━━ Texte source ━━

Le temps des Homo sapiens du Paléolithique supérieur (35 000 ans à 10 000 ans)

Plasenn-al-Lomm, outils en silex taillés - CNRS/UMR6566 J.L. Monnier

Le Paléolithique supérieur reste peu connu en Bretagne, sans doute du fait de sa localisation sur les fonds de la Manche et de la remontée post-glaciaire du niveau de la mer.

Le gisement de Beg-ar-C’hastel à Kerlouan (Finistère) est caractérisé par un débitage fortement laminaire et lamellaire. Il se rattache à l’Aurignacien. Le Gravettien est présent. La fouille du site de Plasenn-al-Lomm sur l’île de Bréhat a mis au jour un vaste habitat de plein air avec des traces de structures, vestiges d’un campement situé sur une plateforme dominant la paléo-vallée du Trieux. Certains assemblages de blocs peuvent être interprétés comme des calages de poteaux, suggérant la présence de huttes ovalaires. Il s’agit d’un campement saisonnier avec un outillage très spécialisé. À l’époque de l’occupation, vers 25 000 ans, le site n’était pas au bord de la mer, mais proche du Trieux dont la vallée s’étendait sur les fonds de la Manche à sec.

━━━
━━ Données recueillies ━━

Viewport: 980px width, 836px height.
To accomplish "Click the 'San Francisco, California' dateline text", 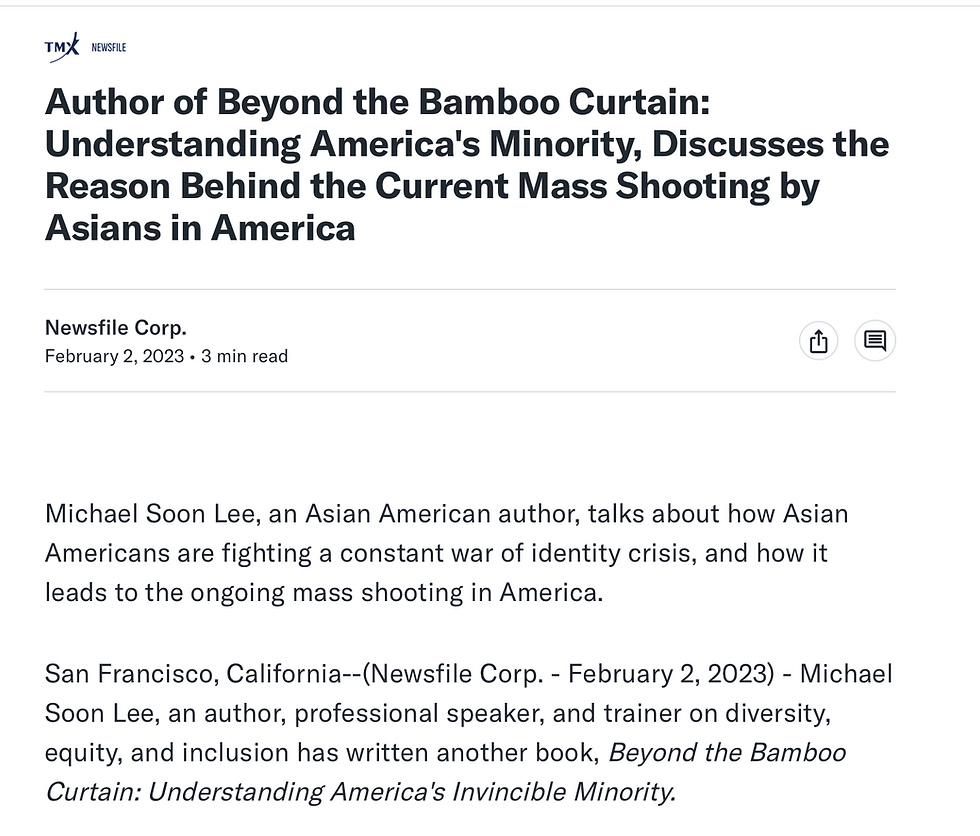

━━━

▶ **Défis**:
1. Pour chacune des affirmations suivantes, indiquez si elle concorde avec le texte sur le Paléolithique supérieur en Bretagne en répondant par oui ou par non et en citant les mots décisifs du texte. (a) Le gisement de Beg-ar-C’hastel se rattache à l’Aurignacien. (b) Lors de son occupation, le site de Plasenn-al-Lomm se trouvait au bord de la mer. (c) Le campement de Plasenn-al-Lomm était occupé toute l’année.
2. Recopiez le passage du texte sur le Paléolithique supérieur en Bretagne qui commence aux mots « Le Paléolithique supérieur » et s’arrête après « niveau de la mer. », en remplaçant « Bretagne » par « Normandie ».
Répondez en vous appuyant uniquement sur le texte.

▶ **Corrigé de l'exercice**:
1.
(a) Oui : « Il se rattache à l’Aurignacien. »
(b) Non : « le site n’était pas au bord de la mer »
(c) Non : « Il s’agit d’un campement saisonnier »

2.
Le Paléolithique supérieur reste peu connu en Normandie, sans doute du fait de sa localisation sur les fonds de la Manche et de la remontée post-glaciaire du niveau de la mer.